I appreciate learning more about what, exactly, ARM's "weaker memory model" constitutes. It's clearer to me after reading this article.
I wonder how much the gain in performance of e.g. Apple's M1 chip, compared to an x86 CPU, can be attributed to this weaker constraint. Given that the M1 can outperform an x86 CPU even when emulating x86 code, perhaps it's not much.
Also, I suspect programming languages that are immutable by default will gain a larger advantage using ARM's weaker memory model, as the compiler can more often safely let the CPU perform reordering (due to not having to wait for a mutable variable being updated until it can execute a subsequent line of code which depends on this updated variable).

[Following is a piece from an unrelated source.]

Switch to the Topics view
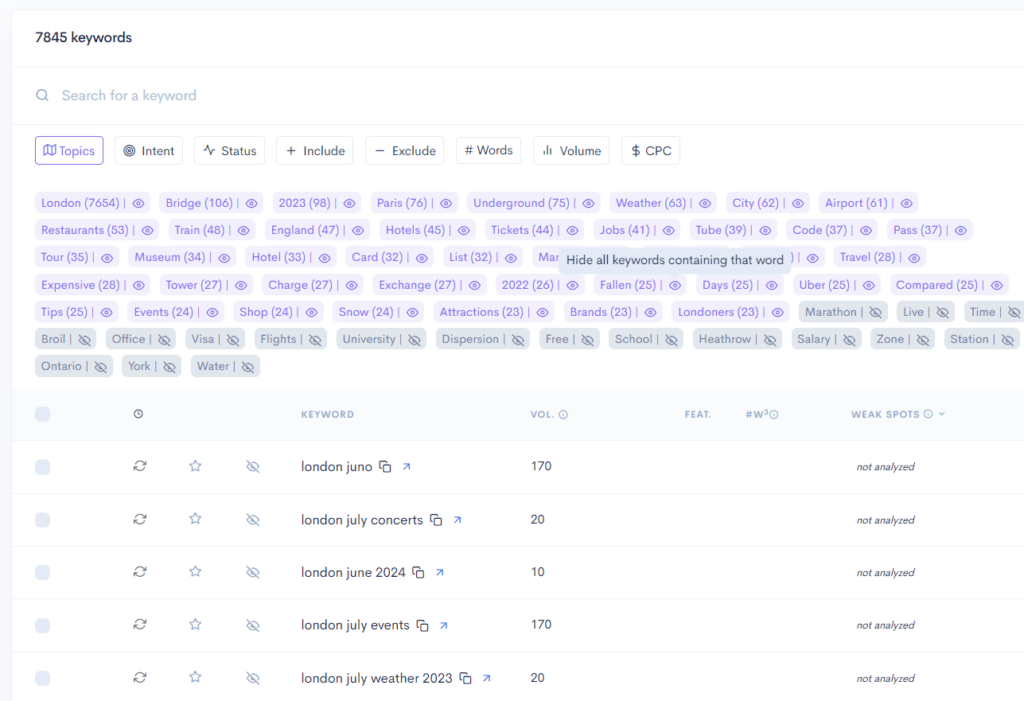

The M1 is outperforming an x86 CPU when emulating x86 code by translating that code into ARMv8 instructions. So if the x86 code was designed using x86's strong memory model and is then dynamically translated into ARMv8 and run with a weak memory model, there will be problems, no? Maybe Rosetta 2 handles this; that would be impressive.
No, Apple doesn't run the translated code with a weak memory model, Rosetta 2 toggles the total store ordering (which the M1 supports) on when running its code.
Microsoft's translator (and QEMU?) does insert extra barriers to make it run on a weak memory model, because they are designed to run on HW without TSO.
How does the toggle work? Is it per thread, CPU affinity, per process, CPU flag or something totally different?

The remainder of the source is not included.